Bir sonsuzluk denizinin ortasından geliyor bahar.
Bir yıldızdan, bir geceden, bir rüzgârdan akıyor üzerimize. Hafifçe ürperiyor, silkiniyorsunuz. Bir büyülü âlemde hiç kimsenin yaşamadıklarını yaşıyor, görmediklerini görüyormuşçasına ilerliyorsunuz. Kaldırımlar sadece sizin için kuruluyor. Çiçekler sadece size yol veriyor. Yolların temaşası gözlerinizi kamaştırıyor ve siz bastığınız yerleri incitmeden yürüyorsunuz.
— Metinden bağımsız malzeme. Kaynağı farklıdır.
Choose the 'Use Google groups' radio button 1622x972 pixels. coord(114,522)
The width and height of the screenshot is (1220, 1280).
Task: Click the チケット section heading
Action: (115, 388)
Merhamet her insanın içinin baharı, vicdanının güneşi, kalbinin kılcal damarları. Acımak, şefkat etmek en öncelikli insanî vasıf, en özellikli bir ahlâk… Yüreğini canlılara acımaya kapatmış bir beden, neye açarsa açsın, ellerine aldığı her şeyi kurutacak, her çiçeği solduracaktır. Hangi işe el atarsa atsın, o işi mefluç olacak, akıbeti berbad olacaktır. Merhametin koynunda uyumayan her hissiyât, şefkate bulaşmamış her incelik kaba duracak, yakışıksız olacak ve hedefine ulaşmayacaktır. Şefkatle serfiraz edilmemiş her yürek, nasipsizler zümresine ilhak olacak, elleri boş gönderilecektir.
Ramazan merhamete açılan bir kapıdır. Bu kapı Ramazanda ardına kadar açılır, insanî vasıflarımızın ortaya çıkması için sebepler halkedilir ve “verme”nin içimizde kıpırtılar meydana getirmesi beklenir. Çünkü merhametin hâkim olduğu bir bünye, her yerden, her şeyden rahmet-i İlâhiye’ye köprüler kuracak, her el açışında çiçekler açtıracaktır. Yürüdüğü yerler yeşerecek, eline aldığı her mevcûd zikredecektir. Rahmetin koyunda dinlenen insanlık, başkalarının acılarını tâ iliklerinde hissedecek, onları kurtarmak için harekete geçecektir. Merhametle ıslanmayan bir topraktan da bahar bitmeyecektir.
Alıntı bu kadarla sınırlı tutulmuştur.